→ **EXTRACT PROVIDED**
........
We are a land that worships cars. Those ultimate driving machines that give us the ability to cruise our convertibles along our beautiful coastlines, while the rest of the country is digging out from under the snow.

We are a city filled with angels. At least that is the definition of our name.

We are Los Angeles, California -- a land that includes 126,000 millionaires. Where the President helicopters in, blocking Westside traffic for hours, to host a million dollar fundraiser for his political party. Where political candidates from all political persuasions, frequent regularly to shake down this city's money trees.

Sadly, we are also the land with the most unsheltered people in the whole country. We have 58,000 people who have no homes, and two-thirds are living on the streets.

Such irony. A city with 126,000 millionaires also possesses 58,000 people without homes.

We are the epitome of the first world clashing with the third. European luxury cars cruise by people sleeping under a lean-to, as if it is morally justified to drive a car worth more than a house where that sleeping person could inhabit.

Luxury lofts are built in our city center directly overlooking a land of homelessness that most of the country refers to as skid row. Such a paradox.

But there is a solution. With twice as many millionaires than persons who are homeless, the solution to this city's homelessness is within our grasp.

Sure, those of us working to end homelessness beg the federal government for additional rental assistance vouchers. We knock on the doors of private foundations, in hopes that more proceeds from their stock portfolio will fund additional innovative service programs.

We host meetings after meetings, discussing new ways to approach this old problem. We rally together to push for changes in policies and additions to public funding. Or, at the very least, we promote coordination of existing resources.

But the answer to homelessness in this angelic city is staring in front of us. We simply assign two millionaires to every one homeless person, and we are done. We can call it the "Two-For-One" program.

They can pay for a person's mental health care, pay for the cost of rehab, provide the means to get a job, cover the tab of an apartment security deposit and pay $1,000 per month for a tiny apartment.

The two millionaires could split the costs in half, or alternate months of paying the rent. I know they are busy making money, or skiing in Aspen, or watching new films in Cannes or whatever millionaires are busy doing. So alternating the responsibility would fit their lifestyle.

And with a "Two-For-One" solution, the rest of us in the homeless services and housing world could simply shut down our operations.

Because homelessness would be solved.
........
→ **TO BE DONE**
In the piece on homelessness in Los Angeles, what name does the writer give to the plan of assigning two millionaires to every homeless person?

→ **LISTED RECORDS**
........
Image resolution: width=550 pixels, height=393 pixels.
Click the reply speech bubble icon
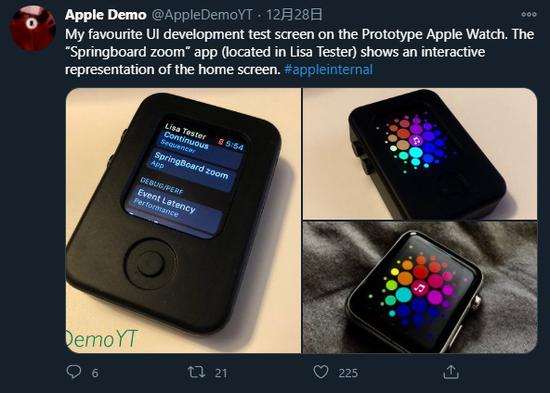tap(74, 372)
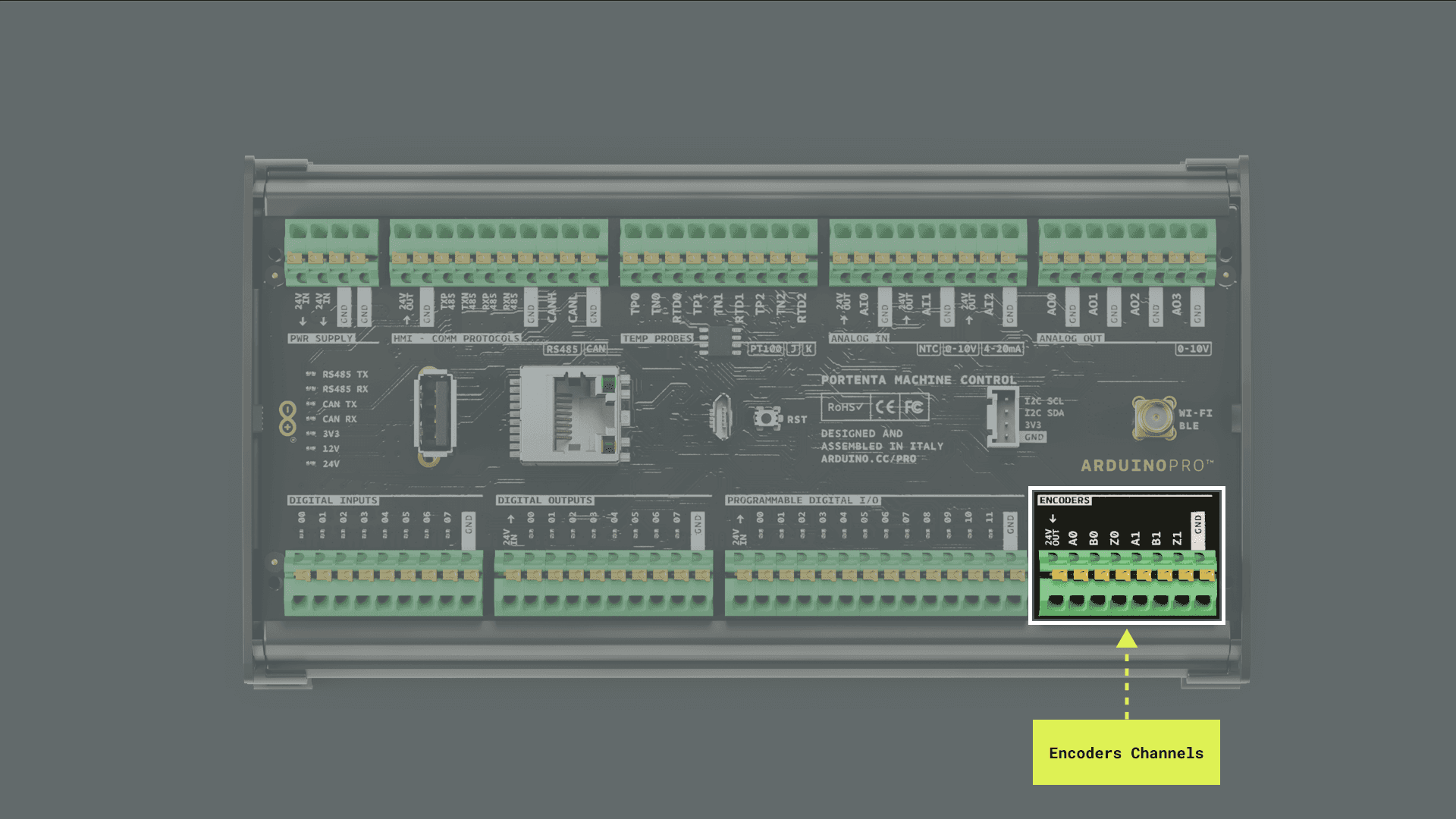The image size is (1456, 819).
Task: Click the ANALOG OUT label
Action: [1070, 338]
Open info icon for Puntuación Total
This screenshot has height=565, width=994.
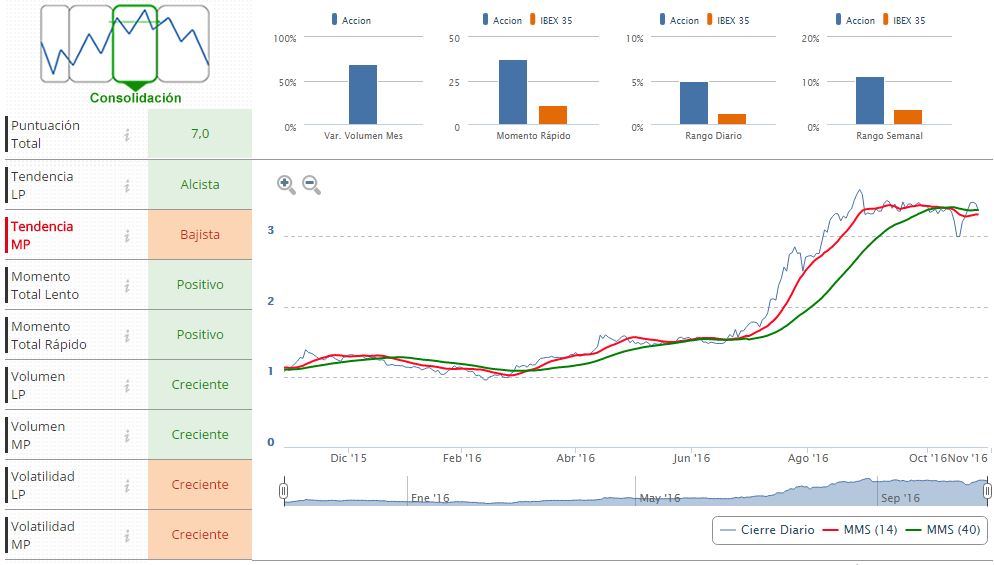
........
→ **SOLUTION TO THE EXERCISE**
The "Two-For-One" program.